What the exercise asks: Copy word for word the stretch of the records from the line that contains "The image size is (727, 454)." through the line that contains "Looking at the screenshot, I should point(1085,77).", both included.

Records from a dataset:
***

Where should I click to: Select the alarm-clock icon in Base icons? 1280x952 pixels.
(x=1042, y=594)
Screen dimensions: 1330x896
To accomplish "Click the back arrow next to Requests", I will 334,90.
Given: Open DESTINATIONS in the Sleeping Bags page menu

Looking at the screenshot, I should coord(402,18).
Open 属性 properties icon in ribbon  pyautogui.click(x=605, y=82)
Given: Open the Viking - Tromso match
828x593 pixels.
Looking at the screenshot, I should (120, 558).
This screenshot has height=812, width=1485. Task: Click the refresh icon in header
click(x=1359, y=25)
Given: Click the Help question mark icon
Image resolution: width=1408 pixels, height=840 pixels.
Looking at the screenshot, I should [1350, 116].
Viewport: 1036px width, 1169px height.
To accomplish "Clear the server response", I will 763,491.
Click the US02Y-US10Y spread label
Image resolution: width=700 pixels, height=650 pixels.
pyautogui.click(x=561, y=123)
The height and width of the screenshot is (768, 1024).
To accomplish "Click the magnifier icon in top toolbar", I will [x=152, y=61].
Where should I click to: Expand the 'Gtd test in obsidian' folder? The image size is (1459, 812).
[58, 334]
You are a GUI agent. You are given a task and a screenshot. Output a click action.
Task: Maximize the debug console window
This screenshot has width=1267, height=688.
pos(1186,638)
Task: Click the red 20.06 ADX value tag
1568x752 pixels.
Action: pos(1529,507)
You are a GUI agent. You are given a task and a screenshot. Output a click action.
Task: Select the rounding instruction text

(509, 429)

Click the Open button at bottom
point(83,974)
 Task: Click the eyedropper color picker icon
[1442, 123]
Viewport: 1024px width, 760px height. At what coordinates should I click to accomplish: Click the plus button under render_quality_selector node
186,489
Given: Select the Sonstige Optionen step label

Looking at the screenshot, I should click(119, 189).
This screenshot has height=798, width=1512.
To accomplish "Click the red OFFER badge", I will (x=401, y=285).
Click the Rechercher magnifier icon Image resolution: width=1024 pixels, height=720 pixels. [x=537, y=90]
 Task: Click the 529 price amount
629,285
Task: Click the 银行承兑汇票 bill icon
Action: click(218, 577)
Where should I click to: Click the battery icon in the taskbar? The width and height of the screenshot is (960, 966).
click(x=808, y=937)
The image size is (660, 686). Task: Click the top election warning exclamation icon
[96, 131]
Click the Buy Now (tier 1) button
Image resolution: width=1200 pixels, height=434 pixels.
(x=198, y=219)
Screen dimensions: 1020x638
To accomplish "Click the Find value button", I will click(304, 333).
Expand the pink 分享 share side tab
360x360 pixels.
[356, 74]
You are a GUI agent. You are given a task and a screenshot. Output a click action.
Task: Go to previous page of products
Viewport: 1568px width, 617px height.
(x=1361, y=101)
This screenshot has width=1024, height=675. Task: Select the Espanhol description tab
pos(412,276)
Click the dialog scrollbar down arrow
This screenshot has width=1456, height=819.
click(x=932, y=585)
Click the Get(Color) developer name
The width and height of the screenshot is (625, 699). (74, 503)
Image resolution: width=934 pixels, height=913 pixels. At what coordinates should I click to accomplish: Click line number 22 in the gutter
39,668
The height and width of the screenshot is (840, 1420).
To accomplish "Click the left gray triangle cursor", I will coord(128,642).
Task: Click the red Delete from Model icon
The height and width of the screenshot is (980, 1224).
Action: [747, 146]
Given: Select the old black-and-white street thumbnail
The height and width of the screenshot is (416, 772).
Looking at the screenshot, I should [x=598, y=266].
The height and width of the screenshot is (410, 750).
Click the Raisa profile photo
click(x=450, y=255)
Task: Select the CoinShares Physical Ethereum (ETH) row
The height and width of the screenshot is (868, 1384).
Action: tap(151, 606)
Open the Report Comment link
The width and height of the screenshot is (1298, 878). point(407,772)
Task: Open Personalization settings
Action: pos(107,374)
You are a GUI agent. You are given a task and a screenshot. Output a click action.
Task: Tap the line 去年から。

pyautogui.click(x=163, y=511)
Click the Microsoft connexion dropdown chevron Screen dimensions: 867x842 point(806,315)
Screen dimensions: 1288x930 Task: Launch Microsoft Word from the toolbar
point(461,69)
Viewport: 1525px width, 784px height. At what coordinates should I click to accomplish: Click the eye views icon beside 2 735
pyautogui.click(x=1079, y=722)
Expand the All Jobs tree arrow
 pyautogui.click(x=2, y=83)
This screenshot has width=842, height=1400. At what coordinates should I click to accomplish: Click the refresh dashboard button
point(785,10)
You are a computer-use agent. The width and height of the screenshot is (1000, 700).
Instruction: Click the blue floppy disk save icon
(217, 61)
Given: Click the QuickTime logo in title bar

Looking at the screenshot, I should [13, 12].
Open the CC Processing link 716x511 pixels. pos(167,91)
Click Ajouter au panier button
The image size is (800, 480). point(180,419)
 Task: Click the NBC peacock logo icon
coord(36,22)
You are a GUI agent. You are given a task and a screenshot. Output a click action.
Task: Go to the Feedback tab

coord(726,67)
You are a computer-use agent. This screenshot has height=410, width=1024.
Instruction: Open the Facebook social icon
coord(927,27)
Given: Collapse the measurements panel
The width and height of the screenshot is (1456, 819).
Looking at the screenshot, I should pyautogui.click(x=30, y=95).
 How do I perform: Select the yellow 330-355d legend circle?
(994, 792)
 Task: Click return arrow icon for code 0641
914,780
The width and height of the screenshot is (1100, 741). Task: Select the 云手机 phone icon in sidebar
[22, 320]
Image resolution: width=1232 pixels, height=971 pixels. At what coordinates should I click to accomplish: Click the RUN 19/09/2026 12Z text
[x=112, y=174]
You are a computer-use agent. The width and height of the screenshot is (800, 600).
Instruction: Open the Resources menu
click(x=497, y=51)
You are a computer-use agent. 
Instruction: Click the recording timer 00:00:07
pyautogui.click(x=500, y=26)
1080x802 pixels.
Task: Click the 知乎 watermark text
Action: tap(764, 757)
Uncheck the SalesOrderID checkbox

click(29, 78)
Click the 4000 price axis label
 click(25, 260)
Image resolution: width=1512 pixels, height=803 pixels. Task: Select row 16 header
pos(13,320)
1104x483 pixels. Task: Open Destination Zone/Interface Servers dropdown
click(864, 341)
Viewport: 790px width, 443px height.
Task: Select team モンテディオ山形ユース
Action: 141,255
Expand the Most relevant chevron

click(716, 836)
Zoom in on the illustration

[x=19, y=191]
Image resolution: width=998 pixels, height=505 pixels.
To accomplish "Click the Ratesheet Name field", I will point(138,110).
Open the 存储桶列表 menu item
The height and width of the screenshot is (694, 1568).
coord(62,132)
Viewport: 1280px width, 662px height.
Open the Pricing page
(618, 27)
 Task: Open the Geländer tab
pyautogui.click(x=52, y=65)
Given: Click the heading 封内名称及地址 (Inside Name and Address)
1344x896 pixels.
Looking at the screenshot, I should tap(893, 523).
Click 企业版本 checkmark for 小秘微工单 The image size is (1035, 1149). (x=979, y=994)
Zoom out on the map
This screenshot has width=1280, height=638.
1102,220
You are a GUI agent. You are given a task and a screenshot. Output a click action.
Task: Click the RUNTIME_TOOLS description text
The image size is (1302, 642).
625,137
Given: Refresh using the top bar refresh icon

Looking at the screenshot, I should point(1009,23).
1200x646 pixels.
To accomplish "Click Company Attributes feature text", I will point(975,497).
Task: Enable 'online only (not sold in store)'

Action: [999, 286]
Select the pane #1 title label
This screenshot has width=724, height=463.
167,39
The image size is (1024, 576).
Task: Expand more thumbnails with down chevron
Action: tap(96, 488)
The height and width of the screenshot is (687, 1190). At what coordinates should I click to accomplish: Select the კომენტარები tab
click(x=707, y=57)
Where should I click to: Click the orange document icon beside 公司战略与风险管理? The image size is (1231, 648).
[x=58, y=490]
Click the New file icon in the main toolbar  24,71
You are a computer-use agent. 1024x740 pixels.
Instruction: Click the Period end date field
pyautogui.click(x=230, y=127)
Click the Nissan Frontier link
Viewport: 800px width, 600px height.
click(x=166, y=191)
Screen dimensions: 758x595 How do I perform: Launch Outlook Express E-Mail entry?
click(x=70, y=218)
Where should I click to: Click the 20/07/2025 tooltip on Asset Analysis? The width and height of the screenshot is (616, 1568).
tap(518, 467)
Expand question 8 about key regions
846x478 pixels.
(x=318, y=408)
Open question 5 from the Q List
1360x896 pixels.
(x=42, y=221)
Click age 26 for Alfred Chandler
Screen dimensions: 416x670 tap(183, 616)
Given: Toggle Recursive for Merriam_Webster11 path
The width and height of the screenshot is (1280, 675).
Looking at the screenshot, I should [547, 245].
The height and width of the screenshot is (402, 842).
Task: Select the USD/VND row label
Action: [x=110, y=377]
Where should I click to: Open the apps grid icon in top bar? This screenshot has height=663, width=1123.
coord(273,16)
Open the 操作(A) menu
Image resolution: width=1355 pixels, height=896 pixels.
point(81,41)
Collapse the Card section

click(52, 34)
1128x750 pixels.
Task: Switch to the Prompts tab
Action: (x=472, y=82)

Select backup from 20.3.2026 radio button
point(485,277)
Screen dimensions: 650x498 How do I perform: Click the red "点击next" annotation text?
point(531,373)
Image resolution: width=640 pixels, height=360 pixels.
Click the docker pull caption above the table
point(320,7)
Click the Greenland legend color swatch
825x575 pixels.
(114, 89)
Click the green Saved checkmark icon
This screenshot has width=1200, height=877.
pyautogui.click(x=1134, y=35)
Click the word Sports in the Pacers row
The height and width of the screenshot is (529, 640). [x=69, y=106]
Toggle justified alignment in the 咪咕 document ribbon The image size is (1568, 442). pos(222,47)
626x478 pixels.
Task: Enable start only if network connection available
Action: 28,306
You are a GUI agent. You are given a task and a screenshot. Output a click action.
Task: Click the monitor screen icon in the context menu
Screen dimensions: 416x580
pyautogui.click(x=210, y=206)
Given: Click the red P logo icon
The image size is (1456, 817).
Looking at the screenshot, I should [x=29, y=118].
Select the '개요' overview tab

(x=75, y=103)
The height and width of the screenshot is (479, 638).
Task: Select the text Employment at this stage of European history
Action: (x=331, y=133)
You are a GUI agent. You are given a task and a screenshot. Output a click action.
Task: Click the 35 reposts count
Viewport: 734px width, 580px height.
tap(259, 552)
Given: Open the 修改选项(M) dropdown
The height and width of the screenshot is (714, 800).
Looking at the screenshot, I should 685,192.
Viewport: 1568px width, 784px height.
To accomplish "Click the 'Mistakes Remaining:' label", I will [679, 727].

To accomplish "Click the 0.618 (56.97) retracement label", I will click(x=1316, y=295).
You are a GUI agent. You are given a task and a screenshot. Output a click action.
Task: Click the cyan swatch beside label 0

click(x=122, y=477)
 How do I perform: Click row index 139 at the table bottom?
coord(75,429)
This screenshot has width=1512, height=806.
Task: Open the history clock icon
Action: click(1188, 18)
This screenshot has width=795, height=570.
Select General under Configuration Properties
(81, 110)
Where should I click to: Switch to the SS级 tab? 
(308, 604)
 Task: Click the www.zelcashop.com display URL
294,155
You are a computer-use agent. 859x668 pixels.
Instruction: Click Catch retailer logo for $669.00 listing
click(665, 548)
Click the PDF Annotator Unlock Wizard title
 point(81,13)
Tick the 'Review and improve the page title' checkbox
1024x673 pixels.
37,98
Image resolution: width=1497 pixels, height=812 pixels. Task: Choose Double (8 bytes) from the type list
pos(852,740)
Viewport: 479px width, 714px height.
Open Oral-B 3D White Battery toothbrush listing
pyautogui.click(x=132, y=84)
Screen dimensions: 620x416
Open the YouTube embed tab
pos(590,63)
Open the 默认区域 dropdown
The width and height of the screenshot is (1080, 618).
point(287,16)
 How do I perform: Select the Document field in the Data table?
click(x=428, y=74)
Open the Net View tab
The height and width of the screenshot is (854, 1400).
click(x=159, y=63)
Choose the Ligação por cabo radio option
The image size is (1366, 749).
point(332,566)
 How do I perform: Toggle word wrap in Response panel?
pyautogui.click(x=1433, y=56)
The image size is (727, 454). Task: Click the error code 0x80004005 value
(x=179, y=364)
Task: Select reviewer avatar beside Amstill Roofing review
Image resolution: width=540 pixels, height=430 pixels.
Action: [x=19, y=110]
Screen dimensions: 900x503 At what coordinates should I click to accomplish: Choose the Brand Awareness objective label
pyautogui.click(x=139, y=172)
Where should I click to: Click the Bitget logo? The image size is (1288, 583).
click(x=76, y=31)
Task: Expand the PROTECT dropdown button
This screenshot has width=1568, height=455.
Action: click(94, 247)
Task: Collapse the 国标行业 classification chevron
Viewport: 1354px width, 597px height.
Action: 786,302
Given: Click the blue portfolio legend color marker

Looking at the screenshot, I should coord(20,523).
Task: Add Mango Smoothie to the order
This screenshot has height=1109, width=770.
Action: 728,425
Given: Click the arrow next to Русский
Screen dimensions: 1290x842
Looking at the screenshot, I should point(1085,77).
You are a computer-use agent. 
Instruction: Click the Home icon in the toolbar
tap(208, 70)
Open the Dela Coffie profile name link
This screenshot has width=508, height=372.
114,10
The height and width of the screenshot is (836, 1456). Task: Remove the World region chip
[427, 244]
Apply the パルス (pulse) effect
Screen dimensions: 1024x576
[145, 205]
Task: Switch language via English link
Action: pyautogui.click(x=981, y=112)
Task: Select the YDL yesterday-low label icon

***

Exercise response:
The image size is (727, 454). Task: Click the error code 0x80004005 value
(x=179, y=364)
Task: Select reviewer avatar beside Amstill Roofing review
Image resolution: width=540 pixels, height=430 pixels.
Action: [x=19, y=110]
Screen dimensions: 900x503 At what coordinates should I click to accomplish: Choose the Brand Awareness objective label
pyautogui.click(x=139, y=172)
Where should I click to: Click the Bitget logo? The image size is (1288, 583).
click(x=76, y=31)
Task: Expand the PROTECT dropdown button
This screenshot has width=1568, height=455.
Action: click(94, 247)
Task: Collapse the 国标行业 classification chevron
Viewport: 1354px width, 597px height.
Action: 786,302
Given: Click the blue portfolio legend color marker

Looking at the screenshot, I should coord(20,523).
Task: Add Mango Smoothie to the order
This screenshot has height=1109, width=770.
Action: 728,425
Given: Click the arrow next to Русский
Screen dimensions: 1290x842
Looking at the screenshot, I should point(1085,77).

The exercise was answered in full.